King Mswati III in England

King Mswati’s personal fortune (estimated at more than 70 million Euros) is also put to good use beating and jailing protestors.

Labor unions, teachers, and the country’s president have all been targets during the recent unrest.

This makes me angry enough to go through the futile effort of finding someone to blame (besides Mswati III himself of course).

First—South Africa and the other members of the Southern African Development Community.

If governments continue to hide behind pan-African solidarity to avoid cleaning house, then a few bad apples like King Mswati III are going to make pan-African-ness synonymous with rotten.

South Africans are great with political cartoons—here is one that describes how I feel about Zuma’s mediation efforts.

The next culprit is unfortunately colonialism.

As you know, the colonial powers did not have near enough people to rule the colonies directly.

They were forced to empower local power brokers and co-opt traditional checks and balances on tribal authority.

This created a class of rapacious local elites who became the oppressors, conscriptors, and tax collectors on behalf of their colonial masters.

Swaziland was in the British colonial orbit for almost all of the colonial period, excluding a brief period when South Africa administered Swazi affairs.

Eventually, the British claimed Swaziland as a autonomous protectorate, and thus empowered the local autocrats to maintain the status quo.

As in most now independent African countries, once the pressure mounted, Britain fled Swaziland in disarray and left radical parties to take control.

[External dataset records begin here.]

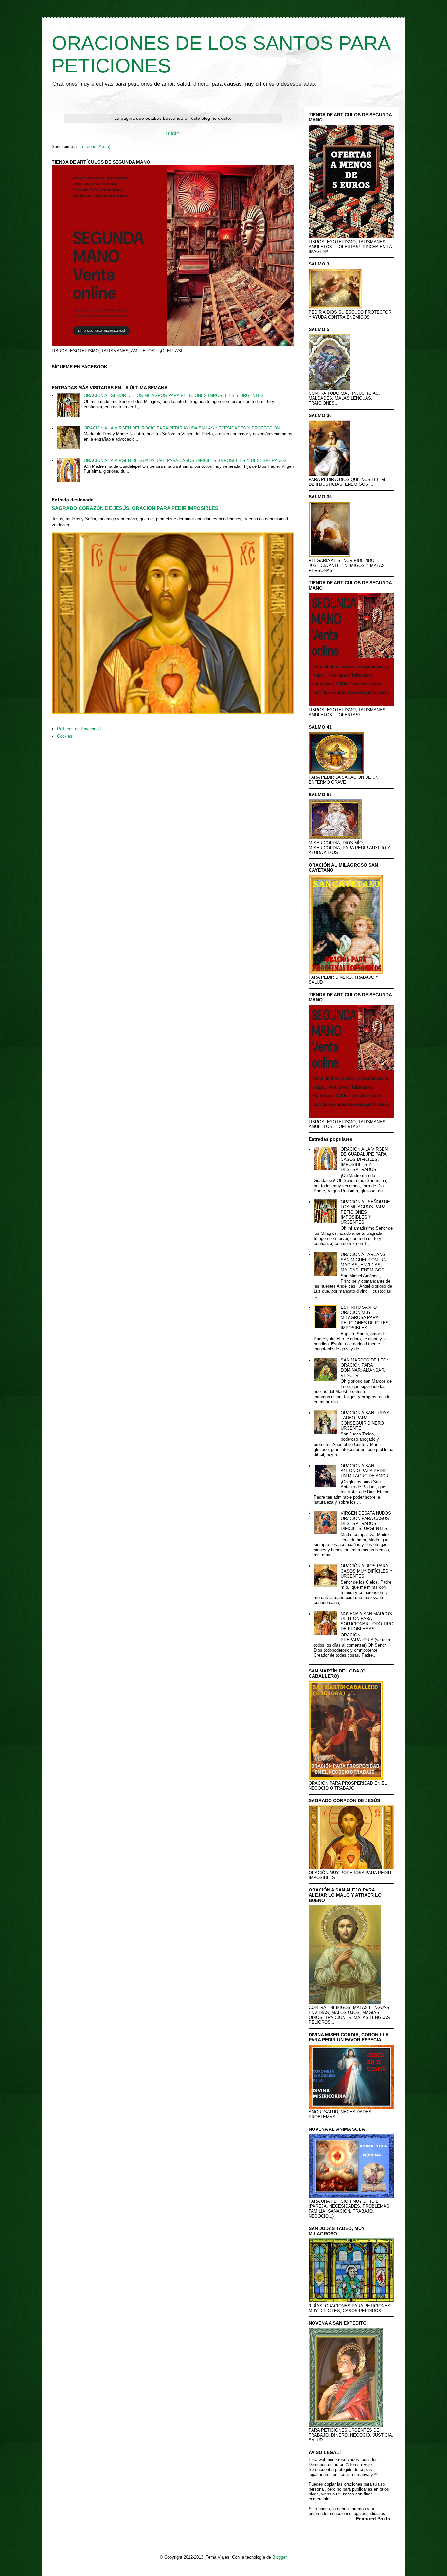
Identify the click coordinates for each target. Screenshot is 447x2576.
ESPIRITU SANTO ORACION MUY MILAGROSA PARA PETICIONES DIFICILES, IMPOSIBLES (365, 1317)
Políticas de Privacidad (79, 728)
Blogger (279, 2557)
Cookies (64, 736)
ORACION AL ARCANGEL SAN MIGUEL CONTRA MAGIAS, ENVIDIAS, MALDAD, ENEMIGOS (366, 1262)
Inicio (173, 133)
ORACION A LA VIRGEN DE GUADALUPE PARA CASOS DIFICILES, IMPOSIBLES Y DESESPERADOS (185, 460)
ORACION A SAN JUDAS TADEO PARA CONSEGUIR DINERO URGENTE (365, 1420)
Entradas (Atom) (94, 146)
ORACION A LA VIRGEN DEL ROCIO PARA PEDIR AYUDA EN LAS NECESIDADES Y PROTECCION (182, 428)
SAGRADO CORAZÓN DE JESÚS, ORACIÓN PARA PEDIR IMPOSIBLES (135, 508)
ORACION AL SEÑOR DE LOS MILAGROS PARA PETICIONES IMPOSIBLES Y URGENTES (174, 395)
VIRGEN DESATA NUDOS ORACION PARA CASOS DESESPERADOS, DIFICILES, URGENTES (366, 1521)
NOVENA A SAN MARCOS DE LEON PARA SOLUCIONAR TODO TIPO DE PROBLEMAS (367, 1621)
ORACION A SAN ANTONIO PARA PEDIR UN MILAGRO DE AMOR (364, 1470)
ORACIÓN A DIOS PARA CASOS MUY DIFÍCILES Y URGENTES (367, 1571)
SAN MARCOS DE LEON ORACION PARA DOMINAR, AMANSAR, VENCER (365, 1368)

In the 1970s, after a sweeping “electoral” victory, King Sobhuza disbanded the democracy that had haphazardly come into being in 1968.

The ‘electoral’ interlude emasculated traditional checks and balances, and the restored monarchy had more power than their royal ancestors would have dreamed of!

None of this really matters though, and I do not pretend to have a perfect understanding of the nuances of Swaziland’s colonial experience.

At present, the problem is that King Mswati III is quite possibly the worst national ruler on the planet, and I think that the country seems too small and insignificant for anyone to do anything about it.

3 thoughts on “King Mswati III

  1. Nancy you could be right….I think there are a few contenders, and I could be convinced either way.

    But this would be my argument– under Mugabe, or maybe I should say in spite of Mugabe, Zim has managed to create opportunity for some. For many years certified accountants the world over were Zimbabwean. Even today the literacy rate and other HDI stats are quite good. Of course his record on human rights and rule of law issues is obviously abysmal.

    King Mswati is guilty of gross inaction. He has done nothing. This inaction is a bigger sin than his beating of protestors oo locking up union leaders.

    Thus while Mugabe grabs headlines for his sins of commission, people like Mswati simply stay below the radar living lives of luxury abroad while 2% of their population dies every year of HIV/AIDS.

  2. Sincerely,, that’s why Africa wil be poor for the rest of our lives. no one can do nothing to put away this bandit. while people are dying, he and his family members are living the paradise here in earth, and I get more absent with people who support him. They are playing as they were God. They are ordinary people as we all are.